*Texto extraído*
----------------------------------------

Quatro dezenas de lojistas hipotecam futuro do degradado Vila Franca Centro
O fundo imobiliário gerido pelo empresário Jaime Antunes continua a adquirir lojas no Vila Franca Centro, uma ruína no centro da cidade de Vila Franca de Xira, mas nas últimas semanas encontrou entraves junto de alguns lojistas que não dão sinal de vida.
O processo de compra do devoluto Vila Franca Centro, uma ruína comercial ao abandono há 13 anos no centro de Vila Franca de Xira, continua em curso embora a um ritmo mais lento que o desejável. Isto porque, apurou O MIRANTE, o processo de compra das diferentes fracções que faltam - crucial para que o edifício possa ser adaptado para outros fins - encontrou bloqueios de quase quatro dezenas de proprietários que não dão sinal de vida: nem vendem o espaço nem dão qualquer indicação de que querem investir nas suas lojas ou serem coproprietários do imóvel.
“Ainda a semana passada conseguimos comprar mais uma loja, mas o processo está a correr mais lento do que gostaríamos. Estamos perto de chegar a um impasse, espero que não. Queremos resolver este problema da cidade. Há gente que ainda pensa que tem uma loja num centro comercial”, explica Jaime Antunes, administrador do fundo imobiliário detentor da maior parte do condomínio a O MIRANTE. Também o presidente do município, Fernando Paulo Ferreira, já veio apelar publicamente a um entendimento entre os proprietários para se conseguir chegar a uma solução que beneficie toda a cidade e a comunidade.

----------------------------------------

Entradas de dados guardadas
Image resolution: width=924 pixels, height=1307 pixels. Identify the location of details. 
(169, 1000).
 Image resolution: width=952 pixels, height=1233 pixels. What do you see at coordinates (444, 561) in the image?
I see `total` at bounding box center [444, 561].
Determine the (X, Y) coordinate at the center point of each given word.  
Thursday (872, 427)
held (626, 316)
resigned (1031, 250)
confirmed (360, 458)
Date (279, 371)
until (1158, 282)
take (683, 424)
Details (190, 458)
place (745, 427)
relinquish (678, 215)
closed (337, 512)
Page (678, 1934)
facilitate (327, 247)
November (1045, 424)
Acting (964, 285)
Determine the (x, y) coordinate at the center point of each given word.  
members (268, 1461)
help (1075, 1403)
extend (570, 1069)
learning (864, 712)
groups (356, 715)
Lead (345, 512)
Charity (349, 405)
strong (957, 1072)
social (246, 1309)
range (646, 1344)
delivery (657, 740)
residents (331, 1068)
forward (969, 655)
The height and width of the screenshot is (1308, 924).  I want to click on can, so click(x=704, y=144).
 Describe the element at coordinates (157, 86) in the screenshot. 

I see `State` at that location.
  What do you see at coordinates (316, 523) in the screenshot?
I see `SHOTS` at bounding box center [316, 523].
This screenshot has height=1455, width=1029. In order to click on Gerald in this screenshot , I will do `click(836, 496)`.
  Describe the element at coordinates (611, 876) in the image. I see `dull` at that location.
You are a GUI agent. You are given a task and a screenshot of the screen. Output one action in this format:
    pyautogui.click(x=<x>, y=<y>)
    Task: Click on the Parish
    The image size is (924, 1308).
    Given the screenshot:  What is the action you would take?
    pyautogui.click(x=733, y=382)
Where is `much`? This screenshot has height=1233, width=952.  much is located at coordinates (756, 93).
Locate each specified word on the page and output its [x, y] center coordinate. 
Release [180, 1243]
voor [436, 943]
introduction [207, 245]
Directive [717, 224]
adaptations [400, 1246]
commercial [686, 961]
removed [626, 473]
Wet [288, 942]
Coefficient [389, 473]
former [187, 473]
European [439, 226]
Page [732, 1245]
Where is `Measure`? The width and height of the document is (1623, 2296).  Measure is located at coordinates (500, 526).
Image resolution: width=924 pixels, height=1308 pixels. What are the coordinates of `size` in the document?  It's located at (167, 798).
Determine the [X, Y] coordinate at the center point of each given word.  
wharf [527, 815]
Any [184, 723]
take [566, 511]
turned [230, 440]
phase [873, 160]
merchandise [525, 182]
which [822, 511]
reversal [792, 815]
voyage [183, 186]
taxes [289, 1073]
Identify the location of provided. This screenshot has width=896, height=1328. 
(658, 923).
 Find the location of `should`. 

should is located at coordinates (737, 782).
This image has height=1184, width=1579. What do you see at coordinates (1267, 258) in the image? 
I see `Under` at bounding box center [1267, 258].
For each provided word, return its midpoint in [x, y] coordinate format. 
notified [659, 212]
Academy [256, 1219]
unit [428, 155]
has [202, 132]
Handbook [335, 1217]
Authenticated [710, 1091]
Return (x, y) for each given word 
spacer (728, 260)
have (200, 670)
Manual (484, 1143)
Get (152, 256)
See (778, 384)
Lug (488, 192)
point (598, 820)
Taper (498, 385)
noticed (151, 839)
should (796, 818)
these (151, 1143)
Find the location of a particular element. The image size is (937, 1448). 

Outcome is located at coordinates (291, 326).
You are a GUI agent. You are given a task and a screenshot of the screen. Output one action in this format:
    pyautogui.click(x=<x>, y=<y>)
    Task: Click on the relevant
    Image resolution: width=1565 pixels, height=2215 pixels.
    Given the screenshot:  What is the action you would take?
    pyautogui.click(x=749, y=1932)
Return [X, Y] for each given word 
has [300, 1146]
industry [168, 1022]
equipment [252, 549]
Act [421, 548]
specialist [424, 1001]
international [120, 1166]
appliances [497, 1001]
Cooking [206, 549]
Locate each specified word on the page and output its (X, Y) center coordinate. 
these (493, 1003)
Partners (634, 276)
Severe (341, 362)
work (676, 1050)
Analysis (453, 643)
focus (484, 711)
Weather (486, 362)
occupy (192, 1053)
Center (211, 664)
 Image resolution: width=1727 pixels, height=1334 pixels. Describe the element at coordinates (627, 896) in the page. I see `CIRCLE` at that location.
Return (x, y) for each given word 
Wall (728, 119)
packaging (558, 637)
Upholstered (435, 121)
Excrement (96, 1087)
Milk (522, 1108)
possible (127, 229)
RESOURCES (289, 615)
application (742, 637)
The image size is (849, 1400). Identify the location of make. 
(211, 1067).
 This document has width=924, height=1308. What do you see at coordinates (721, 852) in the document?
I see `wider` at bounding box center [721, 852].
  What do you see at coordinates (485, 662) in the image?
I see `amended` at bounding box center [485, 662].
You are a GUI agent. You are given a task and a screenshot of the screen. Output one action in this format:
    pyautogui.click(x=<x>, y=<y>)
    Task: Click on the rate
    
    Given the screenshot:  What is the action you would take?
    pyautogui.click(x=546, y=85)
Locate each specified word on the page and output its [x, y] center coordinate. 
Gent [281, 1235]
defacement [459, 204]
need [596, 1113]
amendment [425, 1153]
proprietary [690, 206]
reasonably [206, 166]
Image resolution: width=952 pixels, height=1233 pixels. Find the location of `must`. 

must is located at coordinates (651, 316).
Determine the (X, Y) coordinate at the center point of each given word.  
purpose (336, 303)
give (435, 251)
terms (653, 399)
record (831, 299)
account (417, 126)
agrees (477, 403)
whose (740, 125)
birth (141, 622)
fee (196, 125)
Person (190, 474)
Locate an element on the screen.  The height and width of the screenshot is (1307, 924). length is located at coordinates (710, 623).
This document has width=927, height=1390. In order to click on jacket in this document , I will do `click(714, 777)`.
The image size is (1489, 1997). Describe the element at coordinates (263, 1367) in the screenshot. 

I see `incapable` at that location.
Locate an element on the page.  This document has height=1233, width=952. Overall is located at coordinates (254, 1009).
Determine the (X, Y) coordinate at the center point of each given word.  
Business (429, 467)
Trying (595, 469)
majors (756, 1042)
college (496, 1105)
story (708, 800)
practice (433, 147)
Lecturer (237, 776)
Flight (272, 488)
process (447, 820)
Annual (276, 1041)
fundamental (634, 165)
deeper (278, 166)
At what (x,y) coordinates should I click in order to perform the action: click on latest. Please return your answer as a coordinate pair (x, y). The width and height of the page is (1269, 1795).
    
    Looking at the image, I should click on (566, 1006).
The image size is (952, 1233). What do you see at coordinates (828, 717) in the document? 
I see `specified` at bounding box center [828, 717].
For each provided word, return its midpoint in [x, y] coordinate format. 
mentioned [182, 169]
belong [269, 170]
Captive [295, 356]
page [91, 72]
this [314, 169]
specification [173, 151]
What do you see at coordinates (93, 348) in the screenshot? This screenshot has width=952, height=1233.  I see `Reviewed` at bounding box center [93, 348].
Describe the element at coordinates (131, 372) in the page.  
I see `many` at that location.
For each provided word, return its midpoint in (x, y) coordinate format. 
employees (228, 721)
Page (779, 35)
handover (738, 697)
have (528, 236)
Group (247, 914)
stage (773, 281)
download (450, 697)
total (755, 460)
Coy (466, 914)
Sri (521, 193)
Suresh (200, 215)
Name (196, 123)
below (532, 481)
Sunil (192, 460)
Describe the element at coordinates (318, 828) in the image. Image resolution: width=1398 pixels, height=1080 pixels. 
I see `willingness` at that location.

----------------------------------------

*Exercícios*
[a] Segundo a notícia sobre o Vila Franca Centro, há quantos anos está esse espaço comercial ao abandono?
[b] Transcreva da notícia sobre o Vila Franca Centro o trecho que vai de "Quatro dezenas de lojistas" a "coproprietários do imóvel.".
[c] Escreva a continuação da notícia sobre o Vila Franca Centro a partir da última frase apresentada.

*Respostas*
[a] Há 13 anos.

[b]
Quatro dezenas de lojistas hipotecam futuro do degradado Vila Franca Centro
O fundo imobiliário gerido pelo empresário Jaime Antunes continua a adquirir lojas no Vila Franca Centro, uma ruína no centro da cidade de Vila Franca de Xira, mas nas últimas semanas encontrou entraves junto de alguns lojistas que não dão sinal de vida.
O processo de compra do devoluto Vila Franca Centro, uma ruína comercial ao abandono há 13 anos no centro de Vila Franca de Xira, continua em curso embora a um ritmo mais lento que o desejável. Isto porque, apurou O MIRANTE, o processo de compra das diferentes fracções que faltam - crucial para que o edifício possa ser adaptado para outros fins - encontrou bloqueios de quase quatro dezenas de proprietários que não dão sinal de vida: nem vendem o espaço nem dão qualquer indicação de que querem investir nas suas lojas ou serem coproprietários do imóvel.

[c]
O edifício está degradado e vandalizado, já tendo sido roubada a quase totalidade do cobre existente no interior, estando hoje entaipado e vedado por motivos de segurança e salubridade.
A Wizardirection, fundo imobiliário que comprou mais de 50 por cento do condomínio do devoluto edifício em Vila Franca de Xira, continua a adquirir espaços comerciais no edifício, visando encontrar uma solução que resolva o impasse onde este se encontra. O edifício, já se sabe, não voltará a ser um centro comercial no futuro e se nenhum consenso for encontrado entre vendedores e compradores não passará da ruína que já é no futuro.